*What needs to be done*
The result should be an exact copy of the lines from the one with "Given: Click the Home" through the last line of the data below, both included.

[Records for this task — start]

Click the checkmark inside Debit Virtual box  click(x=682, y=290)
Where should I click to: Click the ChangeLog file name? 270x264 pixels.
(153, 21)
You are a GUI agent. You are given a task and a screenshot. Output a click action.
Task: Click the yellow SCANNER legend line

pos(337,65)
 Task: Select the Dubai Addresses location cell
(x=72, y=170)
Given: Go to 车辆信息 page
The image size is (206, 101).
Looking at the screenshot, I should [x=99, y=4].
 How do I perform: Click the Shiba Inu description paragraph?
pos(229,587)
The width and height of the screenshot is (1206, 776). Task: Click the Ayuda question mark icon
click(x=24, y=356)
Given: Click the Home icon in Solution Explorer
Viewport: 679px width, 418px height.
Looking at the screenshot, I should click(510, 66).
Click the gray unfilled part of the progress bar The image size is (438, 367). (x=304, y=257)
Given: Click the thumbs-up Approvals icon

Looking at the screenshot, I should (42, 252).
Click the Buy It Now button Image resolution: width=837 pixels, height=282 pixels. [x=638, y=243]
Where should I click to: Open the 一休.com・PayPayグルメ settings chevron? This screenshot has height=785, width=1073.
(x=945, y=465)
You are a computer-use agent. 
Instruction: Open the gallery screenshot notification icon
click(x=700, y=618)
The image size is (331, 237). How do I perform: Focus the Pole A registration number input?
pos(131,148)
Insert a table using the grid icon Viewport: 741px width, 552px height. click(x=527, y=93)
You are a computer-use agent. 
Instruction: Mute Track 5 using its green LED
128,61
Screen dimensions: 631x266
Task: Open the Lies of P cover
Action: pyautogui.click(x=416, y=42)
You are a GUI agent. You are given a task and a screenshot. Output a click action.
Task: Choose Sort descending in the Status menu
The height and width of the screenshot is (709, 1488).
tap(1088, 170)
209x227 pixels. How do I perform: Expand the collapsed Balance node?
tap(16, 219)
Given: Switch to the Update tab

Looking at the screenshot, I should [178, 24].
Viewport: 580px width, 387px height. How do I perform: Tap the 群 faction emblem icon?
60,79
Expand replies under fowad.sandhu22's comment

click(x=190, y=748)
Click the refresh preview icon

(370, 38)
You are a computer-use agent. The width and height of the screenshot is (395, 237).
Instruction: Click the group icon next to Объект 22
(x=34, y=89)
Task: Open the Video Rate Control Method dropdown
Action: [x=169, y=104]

[Records for this task — finish]

*Answer space*
Given: Click the Home icon in Solution Explorer
Viewport: 679px width, 418px height.
Looking at the screenshot, I should click(510, 66).
Click the gray unfilled part of the progress bar The image size is (438, 367). (x=304, y=257)
Given: Click the thumbs-up Approvals icon

Looking at the screenshot, I should (42, 252).
Click the Buy It Now button Image resolution: width=837 pixels, height=282 pixels. [x=638, y=243]
Where should I click to: Open the 一休.com・PayPayグルメ settings chevron? This screenshot has height=785, width=1073.
(x=945, y=465)
You are a computer-use agent. 
Instruction: Open the gallery screenshot notification icon
click(x=700, y=618)
The image size is (331, 237). How do I perform: Focus the Pole A registration number input?
pos(131,148)
Insert a table using the grid icon Viewport: 741px width, 552px height. click(x=527, y=93)
You are a computer-use agent. 
Instruction: Mute Track 5 using its green LED
128,61
Screen dimensions: 631x266
Task: Open the Lies of P cover
Action: pyautogui.click(x=416, y=42)
You are a GUI agent. You are given a task and a screenshot. Output a click action.
Task: Choose Sort descending in the Status menu
The height and width of the screenshot is (709, 1488).
tap(1088, 170)
209x227 pixels. How do I perform: Expand the collapsed Balance node?
tap(16, 219)
Given: Switch to the Update tab

Looking at the screenshot, I should [178, 24].
Viewport: 580px width, 387px height. How do I perform: Tap the 群 faction emblem icon?
60,79
Expand replies under fowad.sandhu22's comment

click(x=190, y=748)
Click the refresh preview icon

(370, 38)
You are a computer-use agent. The width and height of the screenshot is (395, 237).
Instruction: Click the group icon next to Объект 22
(x=34, y=89)
Task: Open the Video Rate Control Method dropdown
Action: [x=169, y=104]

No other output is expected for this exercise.